18 Feb, 2011 By: Erik Gruenwedel

House Republicans determined to cut $61 billion in discretionary spending from the federal budget Feb. 17 voted against government funding of the new “net neutrality” ruling the Federal Communications Commission approved late last year.

The House, which became Republican-controlled following the midterm elections in 2010, voted 244-181 in favor of the measure. It still must pass the Democrat-controlled Senate and be signed by President Barack Obama to become law.

Senate Republicans also introduced a similar measure aimed at reducing FCC control over the commercial Internet.
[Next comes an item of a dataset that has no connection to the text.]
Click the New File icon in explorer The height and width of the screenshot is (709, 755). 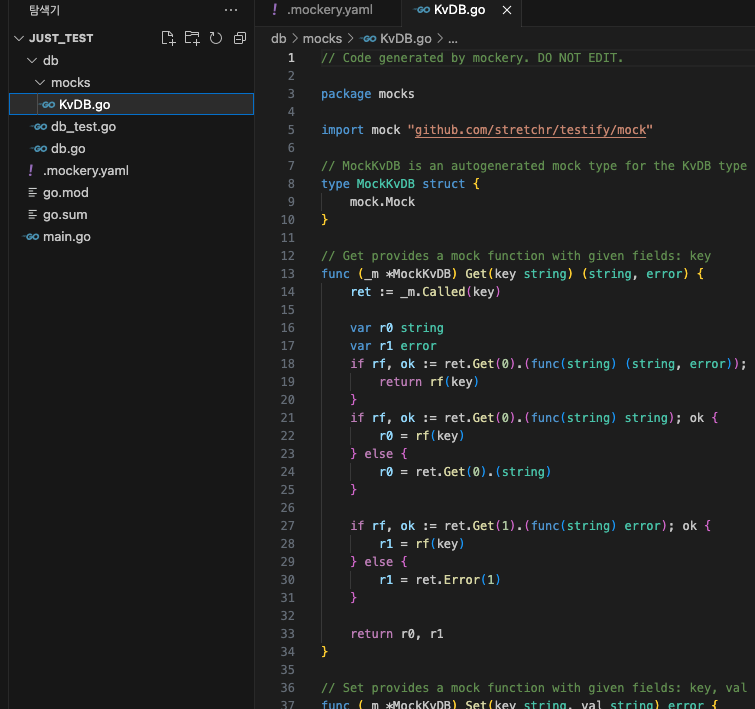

The net neutrality measure prohibits cable, satellite and telecommunications operators from restricting broadband access to third-party online content providers such as Netflix. Failure to adhere to the rules would result in FCC fines and sanctions.

While many tech groups have supported net neutrality and accuse Republicans of forwarding their big business agenda, civil rights group the Electronic Frontier Foundation argues the FCC lacks the mandate to impose the regulation. Characterizing net neutrality as a possible FCC “Trojan horse,” EFF legal analyst Abigail Phillips said the basic premise wasn’t bad, but when factoring in ancillary jurisdiction, it sours quickly.

“It would give the FCC pretty much boundless authority to regulate the Internet for whatever it sees fit. And that kind of unrestrained authority makes us nervous,” Phillips wrote.